SOURCE DOCUMENT:
┌──
How Nature Shaped Life in Kazakh Steppe in Winter

ASTANA – Life in the Kazakh steppe followed a strict seasonal order shaped by nature, customary law and pastoral rhythms. Far from chaotic wandering, nomadic society functioned as a structured system in which livestock breeding determined social organization, legal norms and even political decisions. Surviving winter was the central objective of this system.

Photo credit: Nano Banana Pro

Bereket Karibayev, a professor at Al-Farabi Kazakh National University and Doctor of Historical Sciences, told Kazinform that pastoralism was not merely a way to survive but the foundation of Kazakh social, economic and political life.

“There were four types of livestock breeding: nomadic, semi-nomadic, semi-sedentary and sedentary. Each had its own geographic and environmental characteristics,” Karibayev said.

Bereket Karibayev, a professor at Al-Farabi Kazakh National University and Doctor of Historical Sciences. Photo credit: abai.kz

Seasonal migration followed a clearly defined cycle. Pastures were divided into winter (kystau), spring (kokteu), summer (zhailau) and fall (kuzeu). Salt marshes, deserts and semi-desert regions were particularly suited to semi-nomadic livestock breeding.

According to Karibayev, movement across the steppe was deliberate and environmentally adapted. Nomadic communities did not rush to leave winter camps at the first signs of spring. The priority was preserving livestock health rather than reaching summer pastures quickly.

“The goal was to fatten the animals. Kazakhs called this kon jinatu. They remained in fall pastures until the first snowfall. Abai [a Kazakh prominent author] wrote: ‘Fearing I might exhaust my land by arriving too early, the rich man stays on the autumn pasture behind shelter.’ This reflects careful planning and rational pasture use,” Karibayev said.

Seasonal pastures had various legal statuses. Summer pastures were communal property shared by clans or tribes, while wintering grounds were privately owned.
└──
RECORDS SHOWN:
┌──
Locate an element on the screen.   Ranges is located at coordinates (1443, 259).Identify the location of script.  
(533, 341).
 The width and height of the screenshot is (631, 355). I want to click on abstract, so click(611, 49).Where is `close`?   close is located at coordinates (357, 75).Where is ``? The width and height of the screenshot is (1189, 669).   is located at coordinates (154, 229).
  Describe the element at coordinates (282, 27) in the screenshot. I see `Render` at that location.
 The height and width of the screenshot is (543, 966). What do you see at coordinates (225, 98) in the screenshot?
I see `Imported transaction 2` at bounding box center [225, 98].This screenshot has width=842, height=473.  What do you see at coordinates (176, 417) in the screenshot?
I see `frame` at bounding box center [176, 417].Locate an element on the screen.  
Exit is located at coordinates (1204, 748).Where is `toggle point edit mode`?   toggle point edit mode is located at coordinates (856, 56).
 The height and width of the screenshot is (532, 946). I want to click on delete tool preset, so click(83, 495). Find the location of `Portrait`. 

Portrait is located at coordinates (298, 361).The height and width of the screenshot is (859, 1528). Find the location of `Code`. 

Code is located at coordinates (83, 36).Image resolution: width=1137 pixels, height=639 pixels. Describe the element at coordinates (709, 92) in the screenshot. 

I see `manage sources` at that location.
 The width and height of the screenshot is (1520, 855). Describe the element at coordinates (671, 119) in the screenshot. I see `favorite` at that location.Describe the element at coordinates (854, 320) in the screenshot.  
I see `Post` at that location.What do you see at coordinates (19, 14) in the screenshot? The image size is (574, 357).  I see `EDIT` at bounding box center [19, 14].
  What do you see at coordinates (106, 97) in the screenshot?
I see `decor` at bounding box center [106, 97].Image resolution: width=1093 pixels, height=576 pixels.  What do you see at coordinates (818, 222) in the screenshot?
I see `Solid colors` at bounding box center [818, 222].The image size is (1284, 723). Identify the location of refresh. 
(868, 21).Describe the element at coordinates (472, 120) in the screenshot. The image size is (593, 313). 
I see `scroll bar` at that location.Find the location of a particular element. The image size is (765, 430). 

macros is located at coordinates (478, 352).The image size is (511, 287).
└──
EXERCISES:
A – According to the article on winter life in the Kazakh steppe, what did Kazakhs call the practice of fattening their animals?
B – List the seasonal pastures named in the article on the Kazakh steppe, each with its Kazakh term.
C – Continue the article on winter life in the Kazakh steppe, picking up after its final sentence.

RESULTS FOR EACH TASK:
A – Kon jinatu.

B –
- Winter: kystau
- Spring: kokteu
- Summer: zhailau
- Fall: kuzeu

C –
“Zhailau never belonged to one individual. shared by a clan, tribe or community. However, winter camps, including land and wells, were the property of specific families and legally protected,” Karibayev said.

Land disputes were resolved in the courts of biys (judges), and customary law norms were strictly observed.

Winter risks and settlement strategy

For nomadic communities, the greatest threat was zhut, a mass livestock mortality caused by severe winters, deep snow, or ice that prevented grazing. Food shortages and disease often accompanied such periods.

Winter camps were selected according to strict criteria, such as access to water, protection from blizzards, availability of reeds for fuel and pastures suitable for tebeneu, a practice of grazing through snow. The lower and middle reaches of the Syrdarya became strategically important wintering areas.

Karibayev noted that livestock measured wealth and power. “Some wealthy pastoralists owned 15,000 to 20,000 horses, 10,000 to 15,000 sheep and up to 1,000 camels,” Karibayev said.

Animals provided food, transport, clothing materials, military capacity and functioned as a form of currency.

During winter, clans settled far apart, a pattern Karibayev described as a “law of dispersion.” “To preserve pastures, clans dispersed widely, and regular communication nearly stopped,” he said.

This vulnerability was exploited by enemies. According to Ruzbihan Isfahani’s chronicles, many of Muhammad Shaybani Khan’s campaigns occurred in winter, when Kazakh communities were scattered.

Karibayev noted that seasonal priorities also influenced state policy. In the 16th century, Abu Sa’id Bahadur Khan proposed a military alliance to Kassym Khan against Muhammad Shaybani Khan. Kassym Khan declined.

“He responded that autumn had arrived and preparation for winter was more important than war. This is recorded by Muhammad Haidar Dulati. It shows that survival outweighed military ambition,” he said.

Spring renewal and summer prosperity

Spring migration was gradual and tied to lambing season. Daily movement did not exceed eight to ten kilometers to ensure young livestock were fed and watered. Shearing began in spring: sheep and goats were clipped, horses’ manes trimmed, and camels’ extra wool removed. Migration to summer pastures typically began in early May, once young animals had strengthened.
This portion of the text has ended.